→ **Requirement**: Copy out every line below without alteration.

→ **Data**:
== Segment start ==
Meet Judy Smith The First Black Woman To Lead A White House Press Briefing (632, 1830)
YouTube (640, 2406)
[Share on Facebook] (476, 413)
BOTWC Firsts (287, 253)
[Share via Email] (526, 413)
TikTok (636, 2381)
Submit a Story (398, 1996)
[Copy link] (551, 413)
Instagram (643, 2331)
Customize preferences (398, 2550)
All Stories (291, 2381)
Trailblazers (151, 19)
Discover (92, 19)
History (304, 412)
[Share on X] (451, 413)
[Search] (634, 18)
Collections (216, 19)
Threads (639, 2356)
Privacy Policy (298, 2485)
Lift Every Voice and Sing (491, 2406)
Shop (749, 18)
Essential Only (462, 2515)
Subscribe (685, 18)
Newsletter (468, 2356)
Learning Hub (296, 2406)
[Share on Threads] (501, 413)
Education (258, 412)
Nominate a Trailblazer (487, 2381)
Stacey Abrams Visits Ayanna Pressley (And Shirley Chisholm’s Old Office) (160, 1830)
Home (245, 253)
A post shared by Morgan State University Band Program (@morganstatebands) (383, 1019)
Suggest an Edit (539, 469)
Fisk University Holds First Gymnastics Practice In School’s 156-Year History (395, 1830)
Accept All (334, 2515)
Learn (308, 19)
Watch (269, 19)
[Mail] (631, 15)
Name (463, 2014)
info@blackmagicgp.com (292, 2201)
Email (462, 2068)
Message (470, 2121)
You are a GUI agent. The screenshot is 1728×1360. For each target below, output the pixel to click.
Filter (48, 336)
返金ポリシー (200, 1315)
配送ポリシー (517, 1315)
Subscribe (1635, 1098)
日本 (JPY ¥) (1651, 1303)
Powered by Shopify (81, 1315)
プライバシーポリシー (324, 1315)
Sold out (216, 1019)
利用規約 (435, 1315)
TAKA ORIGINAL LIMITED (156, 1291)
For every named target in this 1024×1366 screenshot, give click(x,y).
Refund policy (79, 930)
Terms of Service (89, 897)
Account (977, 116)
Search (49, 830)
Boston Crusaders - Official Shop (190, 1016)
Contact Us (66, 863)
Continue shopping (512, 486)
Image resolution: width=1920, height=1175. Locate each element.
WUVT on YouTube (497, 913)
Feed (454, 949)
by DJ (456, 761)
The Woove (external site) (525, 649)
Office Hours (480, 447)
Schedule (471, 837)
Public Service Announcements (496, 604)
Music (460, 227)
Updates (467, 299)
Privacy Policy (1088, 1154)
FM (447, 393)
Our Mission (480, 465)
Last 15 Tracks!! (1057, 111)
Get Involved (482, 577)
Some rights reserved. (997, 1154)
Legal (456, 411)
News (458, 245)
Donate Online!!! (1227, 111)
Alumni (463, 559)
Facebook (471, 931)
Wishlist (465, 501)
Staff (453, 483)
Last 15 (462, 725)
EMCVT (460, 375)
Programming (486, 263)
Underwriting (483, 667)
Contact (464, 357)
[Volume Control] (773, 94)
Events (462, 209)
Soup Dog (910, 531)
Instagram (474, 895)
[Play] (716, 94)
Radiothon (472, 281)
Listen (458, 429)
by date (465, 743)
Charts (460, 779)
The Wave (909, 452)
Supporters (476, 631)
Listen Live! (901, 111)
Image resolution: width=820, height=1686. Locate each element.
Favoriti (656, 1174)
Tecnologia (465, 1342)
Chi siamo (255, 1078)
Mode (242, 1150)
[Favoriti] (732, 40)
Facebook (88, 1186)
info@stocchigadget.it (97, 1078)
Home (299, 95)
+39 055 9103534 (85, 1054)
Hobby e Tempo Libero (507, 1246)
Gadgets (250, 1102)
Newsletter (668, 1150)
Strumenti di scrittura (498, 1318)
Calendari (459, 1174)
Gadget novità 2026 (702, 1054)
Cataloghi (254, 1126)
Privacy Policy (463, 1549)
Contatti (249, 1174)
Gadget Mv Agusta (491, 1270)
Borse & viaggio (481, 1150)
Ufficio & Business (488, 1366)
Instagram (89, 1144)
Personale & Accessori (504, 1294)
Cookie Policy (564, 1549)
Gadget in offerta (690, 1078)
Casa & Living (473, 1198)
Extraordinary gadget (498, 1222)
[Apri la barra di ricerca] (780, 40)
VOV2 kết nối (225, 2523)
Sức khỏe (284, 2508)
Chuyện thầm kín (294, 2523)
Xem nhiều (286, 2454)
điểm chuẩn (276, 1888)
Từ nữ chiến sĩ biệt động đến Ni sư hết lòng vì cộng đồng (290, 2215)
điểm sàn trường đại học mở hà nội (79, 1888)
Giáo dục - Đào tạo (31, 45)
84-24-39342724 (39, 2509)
== Segment end ==
→ **Finished task**:
Meet Judy Smith The First Black Woman To Lead A White House Press Briefing (632, 1830)
YouTube (640, 2406)
[Share on Facebook] (476, 413)
BOTWC Firsts (287, 253)
[Share via Email] (526, 413)
TikTok (636, 2381)
Submit a Story (398, 1996)
[Copy link] (551, 413)
Instagram (643, 2331)
Customize preferences (398, 2550)
All Stories (291, 2381)
Trailblazers (151, 19)
Discover (92, 19)
History (304, 412)
[Share on X] (451, 413)
[Search] (634, 18)
Collections (216, 19)
Threads (639, 2356)
Privacy Policy (298, 2485)
Lift Every Voice and Sing (491, 2406)
Shop (749, 18)
Essential Only (462, 2515)
Subscribe (685, 18)
Newsletter (468, 2356)
Learning Hub (296, 2406)
[Share on Threads] (501, 413)
Education (258, 412)
Nominate a Trailblazer (487, 2381)
Stacey Abrams Visits Ayanna Pressley (And Shirley Chisholm’s Old Office) (160, 1830)
Home (245, 253)
A post shared by Morgan State University Band Program (@morganstatebands) (383, 1019)
Suggest an Edit (539, 469)
Fisk University Holds First Gymnastics Practice In School’s 156-Year History (395, 1830)
Accept All (334, 2515)
Learn (308, 19)
Watch (269, 19)
[Mail] (631, 15)
Name (463, 2014)
info@blackmagicgp.com (292, 2201)
Email (462, 2068)
Message (470, 2121)
You are a GUI agent. The screenshot is 1728×1360. For each target below, output the pixel to click.
Filter (48, 336)
返金ポリシー (200, 1315)
配送ポリシー (517, 1315)
Subscribe (1635, 1098)
日本 (JPY ¥) (1651, 1303)
Powered by Shopify (81, 1315)
プライバシーポリシー (324, 1315)
Sold out (216, 1019)
利用規約 (435, 1315)
TAKA ORIGINAL LIMITED (156, 1291)
For every named target in this 1024×1366 screenshot, give click(x,y).
Refund policy (79, 930)
Terms of Service (89, 897)
Account (977, 116)
Search (49, 830)
Boston Crusaders - Official Shop (190, 1016)
Contact Us (66, 863)
Continue shopping (512, 486)
Image resolution: width=1920, height=1175. Locate each element.
WUVT on YouTube (497, 913)
Feed (454, 949)
by DJ (456, 761)
The Woove (external site) (525, 649)
Office Hours (480, 447)
Schedule (471, 837)
Public Service Announcements (496, 604)
Music (460, 227)
Updates (467, 299)
Privacy Policy (1088, 1154)
FM (447, 393)
Our Mission (480, 465)
Last 15 Tracks!! (1057, 111)
Get Involved (482, 577)
Some rights reserved. (997, 1154)
Legal (456, 411)
News (458, 245)
Donate Online!!! (1227, 111)
Alumni (463, 559)
Facebook (471, 931)
Wishlist (465, 501)
Staff (453, 483)
Last 15 (462, 725)
EMCVT (460, 375)
Programming (486, 263)
Underwriting (483, 667)
Contact (464, 357)
[Volume Control] (773, 94)
Events (462, 209)
Soup Dog (910, 531)
Instagram (474, 895)
[Play] (716, 94)
Radiothon (472, 281)
Listen (458, 429)
by date (465, 743)
Charts (460, 779)
The Wave (909, 452)
Supporters (476, 631)
Listen Live! (901, 111)
Image resolution: width=820, height=1686. Locate each element.
Favoriti (656, 1174)
Tecnologia (465, 1342)
Chi siamo (255, 1078)
Mode (242, 1150)
[Favoriti] (732, 40)
Facebook (88, 1186)
info@stocchigadget.it (97, 1078)
Home (299, 95)
+39 055 9103534 (85, 1054)
Hobby e Tempo Libero (507, 1246)
Gadgets (250, 1102)
Newsletter (668, 1150)
Strumenti di scrittura (498, 1318)
Calendari (459, 1174)
Gadget novità 2026 (702, 1054)
Cataloghi (254, 1126)
Privacy Policy (463, 1549)
Contatti (249, 1174)
Gadget Mv Agusta (491, 1270)
Borse & viaggio (481, 1150)
Ufficio & Business (488, 1366)
Instagram (89, 1144)
Personale & Accessori (504, 1294)
Cookie Policy (564, 1549)
Gadget in offerta (690, 1078)
Casa & Living (473, 1198)
Extraordinary gadget (498, 1222)
[Apri la barra di ricerca] (780, 40)
VOV2 kết nối (225, 2523)
Sức khỏe (284, 2508)
Chuyện thầm kín (294, 2523)
Xem nhiều (286, 2454)
điểm chuẩn (276, 1888)
Từ nữ chiến sĩ biệt động đến Ni sư hết lòng vì cộng đồng (290, 2215)
điểm sàn trường đại học mở hà nội (79, 1888)
Giáo dục - Đào tạo (31, 45)
84-24-39342724 (39, 2509)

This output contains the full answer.